La SAS [8] indique, dans ses écritures, que le taux d’IPP proposé par le Dr [U] [D] tient compte des douleurs évoquées par la [9], sans expliquer pourquoi celles-ci devraient être indemnisées à hauteur de 3% au lieu de 5%, étant observé que le taux de 5% retenu est déjà inférieur au barème applicable, qui prévoit une fourchette de 10 à 20%.
Il apparaît, au vu de ces éléments, que la SAS [8] ne rapporte pas la preuve qui lui incombe que le taux d’IPP de Mme [M] [P] n’est pas conforme au guide barème et doit être ramené de 10% à 8%.

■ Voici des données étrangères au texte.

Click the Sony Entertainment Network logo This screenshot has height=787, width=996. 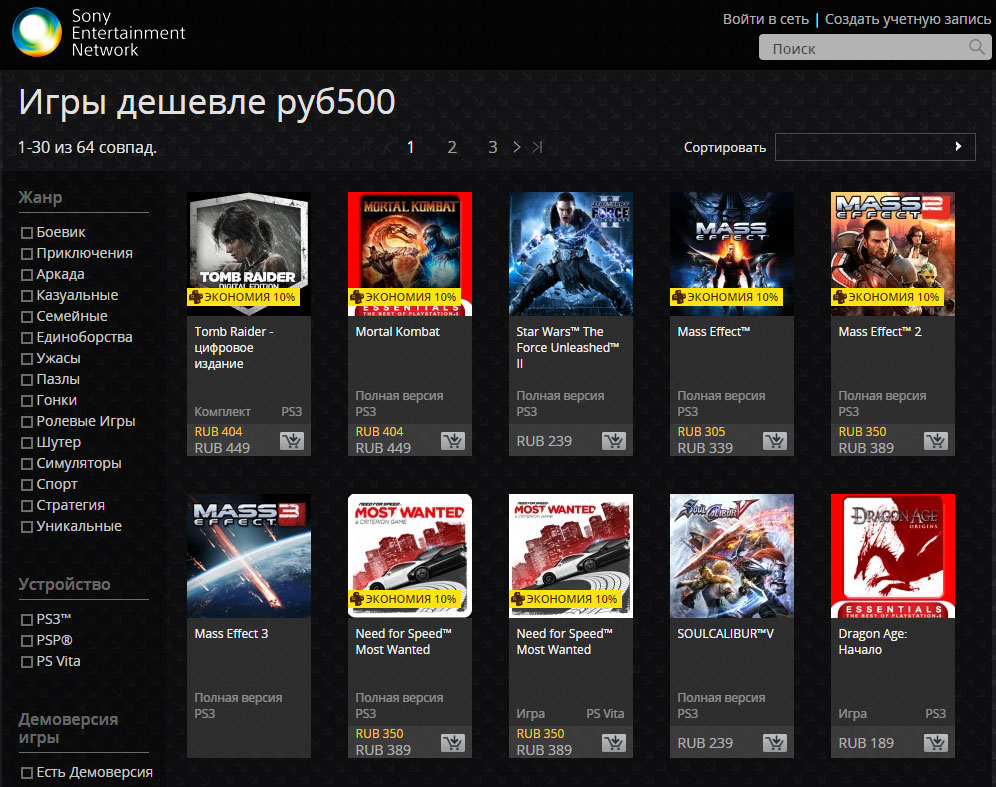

Le taux d’IPP de 10% attribué à Mme [M] [P] en suite de son accident du travail du 15 mai 2018 sera par conséquent déclaré opposable à la SAS [8].
PAR CES MOTIFS
La Cour statuant publiquement, par arrêt contradictoire, en matière de sécurité sociale et en dernier ressort ;
Infirme en toutes ses dispositions le jugement rendu le 31 août 2023 par le pôle social du tribunal judiciaire de Privas,
Statuant à nouveau,
Déclare opposable à la SAS [8] le taux d’IPP de 10% attribué à Mme [M] [P] en conséquence de son accident du travail du 15 mai 2018,
Déboute la SAS [8] de l’ensemble de ses demandes,
Condamne la SAS [8] aux dépens de la procédure d’appel.
Arrêt signé par le président et par la greffière.